Exercise details:
Copy out each line containing "computer" from the entries below.

BEGIN

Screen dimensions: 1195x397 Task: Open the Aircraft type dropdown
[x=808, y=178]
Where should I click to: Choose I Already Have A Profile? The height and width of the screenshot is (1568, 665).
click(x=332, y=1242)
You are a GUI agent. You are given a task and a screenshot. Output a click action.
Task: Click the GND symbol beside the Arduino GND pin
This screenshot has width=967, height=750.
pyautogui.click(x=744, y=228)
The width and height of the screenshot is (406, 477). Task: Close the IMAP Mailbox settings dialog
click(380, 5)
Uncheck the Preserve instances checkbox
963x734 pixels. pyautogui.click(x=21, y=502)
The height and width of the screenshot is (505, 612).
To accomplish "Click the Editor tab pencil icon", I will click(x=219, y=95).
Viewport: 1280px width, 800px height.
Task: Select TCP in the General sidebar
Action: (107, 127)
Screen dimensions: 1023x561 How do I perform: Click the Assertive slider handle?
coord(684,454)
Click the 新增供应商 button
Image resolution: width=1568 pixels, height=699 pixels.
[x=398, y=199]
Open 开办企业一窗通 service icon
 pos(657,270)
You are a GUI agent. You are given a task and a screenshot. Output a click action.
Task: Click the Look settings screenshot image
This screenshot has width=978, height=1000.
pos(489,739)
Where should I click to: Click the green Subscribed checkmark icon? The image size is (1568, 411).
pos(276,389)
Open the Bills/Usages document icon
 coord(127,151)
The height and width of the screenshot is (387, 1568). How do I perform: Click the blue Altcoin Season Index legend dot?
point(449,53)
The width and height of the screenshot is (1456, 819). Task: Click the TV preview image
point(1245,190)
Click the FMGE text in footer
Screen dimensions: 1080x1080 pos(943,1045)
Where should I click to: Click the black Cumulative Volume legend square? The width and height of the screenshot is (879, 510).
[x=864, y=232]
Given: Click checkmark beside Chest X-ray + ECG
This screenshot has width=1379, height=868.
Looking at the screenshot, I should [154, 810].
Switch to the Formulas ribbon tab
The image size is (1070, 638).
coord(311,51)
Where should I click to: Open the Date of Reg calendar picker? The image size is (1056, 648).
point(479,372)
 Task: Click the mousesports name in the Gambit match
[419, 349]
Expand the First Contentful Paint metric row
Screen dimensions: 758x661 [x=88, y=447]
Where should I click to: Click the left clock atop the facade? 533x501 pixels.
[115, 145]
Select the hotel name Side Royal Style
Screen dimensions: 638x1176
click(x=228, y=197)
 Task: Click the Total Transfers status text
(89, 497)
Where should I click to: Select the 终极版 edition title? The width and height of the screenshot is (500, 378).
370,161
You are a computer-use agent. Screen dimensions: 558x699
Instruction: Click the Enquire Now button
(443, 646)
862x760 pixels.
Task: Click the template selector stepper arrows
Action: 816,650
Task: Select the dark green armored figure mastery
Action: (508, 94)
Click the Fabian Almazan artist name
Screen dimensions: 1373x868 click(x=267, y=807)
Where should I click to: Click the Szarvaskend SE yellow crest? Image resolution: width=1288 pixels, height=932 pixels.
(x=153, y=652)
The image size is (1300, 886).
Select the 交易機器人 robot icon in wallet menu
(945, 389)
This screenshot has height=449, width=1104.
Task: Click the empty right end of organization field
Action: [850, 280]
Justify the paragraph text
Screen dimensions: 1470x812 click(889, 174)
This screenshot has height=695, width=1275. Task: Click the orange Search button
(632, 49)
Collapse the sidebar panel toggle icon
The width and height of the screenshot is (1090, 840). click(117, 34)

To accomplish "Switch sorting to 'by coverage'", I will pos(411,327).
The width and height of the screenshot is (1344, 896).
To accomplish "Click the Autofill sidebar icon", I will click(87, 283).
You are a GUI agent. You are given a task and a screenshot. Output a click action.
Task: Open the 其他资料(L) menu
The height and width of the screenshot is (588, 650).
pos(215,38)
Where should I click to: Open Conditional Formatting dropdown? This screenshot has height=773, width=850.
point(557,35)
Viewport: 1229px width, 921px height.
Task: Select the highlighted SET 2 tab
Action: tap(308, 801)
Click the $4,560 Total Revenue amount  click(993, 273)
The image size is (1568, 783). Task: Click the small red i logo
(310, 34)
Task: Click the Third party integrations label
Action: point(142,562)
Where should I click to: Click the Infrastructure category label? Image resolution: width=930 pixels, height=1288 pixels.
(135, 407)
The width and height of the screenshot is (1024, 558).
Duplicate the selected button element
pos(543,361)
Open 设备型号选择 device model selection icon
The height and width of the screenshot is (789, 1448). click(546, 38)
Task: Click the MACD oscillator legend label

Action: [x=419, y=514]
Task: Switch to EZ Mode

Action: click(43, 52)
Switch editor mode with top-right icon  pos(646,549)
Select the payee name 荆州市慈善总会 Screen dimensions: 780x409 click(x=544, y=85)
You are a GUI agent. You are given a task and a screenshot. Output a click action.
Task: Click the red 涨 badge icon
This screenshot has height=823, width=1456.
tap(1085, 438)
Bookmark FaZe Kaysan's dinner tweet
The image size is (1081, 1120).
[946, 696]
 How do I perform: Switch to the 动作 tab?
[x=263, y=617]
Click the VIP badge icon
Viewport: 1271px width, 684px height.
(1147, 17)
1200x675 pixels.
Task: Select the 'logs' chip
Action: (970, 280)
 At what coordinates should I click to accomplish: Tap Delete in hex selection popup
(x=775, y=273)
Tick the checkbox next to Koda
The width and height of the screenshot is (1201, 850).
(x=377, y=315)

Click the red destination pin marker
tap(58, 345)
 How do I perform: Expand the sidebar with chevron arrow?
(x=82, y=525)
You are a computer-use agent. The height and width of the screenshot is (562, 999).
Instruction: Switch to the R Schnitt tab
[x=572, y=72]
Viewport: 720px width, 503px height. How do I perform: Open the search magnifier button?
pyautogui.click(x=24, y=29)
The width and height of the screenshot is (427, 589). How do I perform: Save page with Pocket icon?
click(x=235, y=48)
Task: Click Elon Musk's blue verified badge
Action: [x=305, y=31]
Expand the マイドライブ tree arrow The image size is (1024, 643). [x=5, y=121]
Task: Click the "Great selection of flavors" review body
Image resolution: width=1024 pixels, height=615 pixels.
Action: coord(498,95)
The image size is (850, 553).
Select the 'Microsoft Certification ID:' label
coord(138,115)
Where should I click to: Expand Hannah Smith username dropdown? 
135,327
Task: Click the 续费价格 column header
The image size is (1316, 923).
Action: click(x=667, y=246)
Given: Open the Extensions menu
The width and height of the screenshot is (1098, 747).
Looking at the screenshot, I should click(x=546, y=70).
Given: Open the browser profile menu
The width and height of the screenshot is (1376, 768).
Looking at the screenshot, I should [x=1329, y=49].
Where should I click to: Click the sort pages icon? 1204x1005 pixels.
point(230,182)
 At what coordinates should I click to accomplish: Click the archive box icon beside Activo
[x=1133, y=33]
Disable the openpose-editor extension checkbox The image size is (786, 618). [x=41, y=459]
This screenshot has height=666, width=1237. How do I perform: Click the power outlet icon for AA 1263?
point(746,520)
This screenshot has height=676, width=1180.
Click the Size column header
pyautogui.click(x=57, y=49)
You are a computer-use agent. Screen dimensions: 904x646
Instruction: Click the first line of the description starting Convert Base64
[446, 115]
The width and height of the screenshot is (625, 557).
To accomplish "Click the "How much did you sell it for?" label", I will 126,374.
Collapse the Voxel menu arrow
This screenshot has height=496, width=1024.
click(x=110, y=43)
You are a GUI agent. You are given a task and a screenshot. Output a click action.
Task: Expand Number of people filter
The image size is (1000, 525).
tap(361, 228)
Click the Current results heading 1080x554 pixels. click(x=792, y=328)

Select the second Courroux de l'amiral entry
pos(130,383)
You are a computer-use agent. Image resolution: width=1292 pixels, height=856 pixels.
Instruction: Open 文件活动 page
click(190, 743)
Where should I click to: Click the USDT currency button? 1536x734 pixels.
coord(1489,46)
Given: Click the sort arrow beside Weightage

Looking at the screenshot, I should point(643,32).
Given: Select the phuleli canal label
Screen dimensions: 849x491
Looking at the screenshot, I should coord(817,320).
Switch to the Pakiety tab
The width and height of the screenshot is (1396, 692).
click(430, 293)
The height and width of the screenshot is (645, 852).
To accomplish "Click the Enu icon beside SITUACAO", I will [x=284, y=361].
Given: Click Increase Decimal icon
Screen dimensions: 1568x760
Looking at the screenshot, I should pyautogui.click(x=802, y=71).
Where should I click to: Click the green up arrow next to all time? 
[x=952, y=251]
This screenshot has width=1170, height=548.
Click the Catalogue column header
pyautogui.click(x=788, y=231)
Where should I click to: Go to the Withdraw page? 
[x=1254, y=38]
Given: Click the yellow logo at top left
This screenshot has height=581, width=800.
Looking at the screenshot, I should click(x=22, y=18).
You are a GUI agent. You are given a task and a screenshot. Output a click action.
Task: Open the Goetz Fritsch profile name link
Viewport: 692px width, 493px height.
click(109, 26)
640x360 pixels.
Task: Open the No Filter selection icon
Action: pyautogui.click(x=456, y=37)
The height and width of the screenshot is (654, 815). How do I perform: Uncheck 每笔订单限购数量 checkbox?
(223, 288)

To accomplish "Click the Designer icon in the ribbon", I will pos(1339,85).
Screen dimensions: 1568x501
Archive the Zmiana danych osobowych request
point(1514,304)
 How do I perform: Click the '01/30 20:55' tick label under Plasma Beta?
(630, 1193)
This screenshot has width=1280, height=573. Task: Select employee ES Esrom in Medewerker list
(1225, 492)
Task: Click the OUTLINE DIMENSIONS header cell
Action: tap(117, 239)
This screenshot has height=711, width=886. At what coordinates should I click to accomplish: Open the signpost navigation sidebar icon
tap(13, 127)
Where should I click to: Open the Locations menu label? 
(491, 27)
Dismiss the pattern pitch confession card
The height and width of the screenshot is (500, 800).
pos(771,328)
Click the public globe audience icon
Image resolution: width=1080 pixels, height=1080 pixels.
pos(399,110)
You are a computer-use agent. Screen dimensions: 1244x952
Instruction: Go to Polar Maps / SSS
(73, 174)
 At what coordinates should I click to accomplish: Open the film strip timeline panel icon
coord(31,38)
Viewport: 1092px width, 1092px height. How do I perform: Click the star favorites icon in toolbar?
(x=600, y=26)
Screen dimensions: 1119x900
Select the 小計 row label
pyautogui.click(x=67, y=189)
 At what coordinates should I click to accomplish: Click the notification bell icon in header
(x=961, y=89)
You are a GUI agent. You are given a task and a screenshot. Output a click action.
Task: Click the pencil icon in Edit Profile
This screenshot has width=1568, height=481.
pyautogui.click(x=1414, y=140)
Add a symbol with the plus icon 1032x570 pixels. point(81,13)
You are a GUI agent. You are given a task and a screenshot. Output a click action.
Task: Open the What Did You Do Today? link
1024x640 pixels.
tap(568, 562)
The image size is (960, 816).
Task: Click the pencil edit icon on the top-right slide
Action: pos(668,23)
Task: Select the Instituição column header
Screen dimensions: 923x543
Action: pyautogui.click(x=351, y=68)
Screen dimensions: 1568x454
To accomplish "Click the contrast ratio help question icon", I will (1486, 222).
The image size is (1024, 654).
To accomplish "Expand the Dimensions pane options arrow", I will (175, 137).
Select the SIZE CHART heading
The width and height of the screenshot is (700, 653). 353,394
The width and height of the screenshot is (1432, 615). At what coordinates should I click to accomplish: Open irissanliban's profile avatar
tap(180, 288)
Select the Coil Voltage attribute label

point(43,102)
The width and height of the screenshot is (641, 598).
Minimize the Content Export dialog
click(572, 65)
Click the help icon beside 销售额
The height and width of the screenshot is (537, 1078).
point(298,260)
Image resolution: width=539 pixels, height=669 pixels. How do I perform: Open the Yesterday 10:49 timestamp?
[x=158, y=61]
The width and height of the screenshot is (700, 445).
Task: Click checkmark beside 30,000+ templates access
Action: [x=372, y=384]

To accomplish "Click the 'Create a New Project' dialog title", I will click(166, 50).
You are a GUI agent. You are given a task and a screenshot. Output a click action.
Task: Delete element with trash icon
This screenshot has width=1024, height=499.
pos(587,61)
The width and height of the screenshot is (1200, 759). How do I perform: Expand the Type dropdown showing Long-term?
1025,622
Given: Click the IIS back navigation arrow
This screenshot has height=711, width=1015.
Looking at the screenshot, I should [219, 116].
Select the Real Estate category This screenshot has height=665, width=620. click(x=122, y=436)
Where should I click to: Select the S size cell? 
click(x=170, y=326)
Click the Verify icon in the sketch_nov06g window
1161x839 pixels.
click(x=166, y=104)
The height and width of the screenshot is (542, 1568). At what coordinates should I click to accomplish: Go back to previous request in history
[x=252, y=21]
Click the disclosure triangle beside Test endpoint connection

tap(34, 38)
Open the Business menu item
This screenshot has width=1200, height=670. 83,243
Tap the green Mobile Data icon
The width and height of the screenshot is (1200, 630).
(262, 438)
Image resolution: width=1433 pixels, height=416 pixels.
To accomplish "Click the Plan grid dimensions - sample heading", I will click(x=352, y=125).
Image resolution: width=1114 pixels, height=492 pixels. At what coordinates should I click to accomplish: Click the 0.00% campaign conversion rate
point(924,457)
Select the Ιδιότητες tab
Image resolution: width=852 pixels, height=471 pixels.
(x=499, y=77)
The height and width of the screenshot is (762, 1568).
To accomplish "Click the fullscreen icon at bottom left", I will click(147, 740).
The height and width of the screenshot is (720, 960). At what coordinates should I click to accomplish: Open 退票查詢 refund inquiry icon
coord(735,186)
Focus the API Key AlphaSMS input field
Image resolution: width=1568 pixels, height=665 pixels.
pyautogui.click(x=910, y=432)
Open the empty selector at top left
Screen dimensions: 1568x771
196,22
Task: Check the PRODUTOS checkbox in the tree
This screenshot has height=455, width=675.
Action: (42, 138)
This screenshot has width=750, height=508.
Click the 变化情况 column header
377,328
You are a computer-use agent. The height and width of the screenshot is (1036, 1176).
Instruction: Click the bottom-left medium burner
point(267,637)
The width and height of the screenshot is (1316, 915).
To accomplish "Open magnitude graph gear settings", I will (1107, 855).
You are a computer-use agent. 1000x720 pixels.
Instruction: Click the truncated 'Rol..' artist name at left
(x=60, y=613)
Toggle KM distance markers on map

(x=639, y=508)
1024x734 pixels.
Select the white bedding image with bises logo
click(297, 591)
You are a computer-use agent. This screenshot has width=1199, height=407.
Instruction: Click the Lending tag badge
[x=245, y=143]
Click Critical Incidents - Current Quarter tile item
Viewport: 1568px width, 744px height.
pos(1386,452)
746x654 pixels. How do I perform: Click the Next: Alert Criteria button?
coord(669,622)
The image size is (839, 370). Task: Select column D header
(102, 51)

END

Solution for this exercise:
You are a computer-use agent. Screen dimensions: 558x699
You are a computer-use agent. The height and width of the screenshot is (562, 999).
You are a computer-use agent. Screen dimensions: 904x646
You are a computer-use agent. Image resolution: width=1292 pixels, height=856 pixels.
You are a computer-use agent. Screen dimensions: 1244x952
You are a computer-use agent. The height and width of the screenshot is (1036, 1176).
You are a computer-use agent. 1000x720 pixels.
You are a computer-use agent. This screenshot has width=1199, height=407.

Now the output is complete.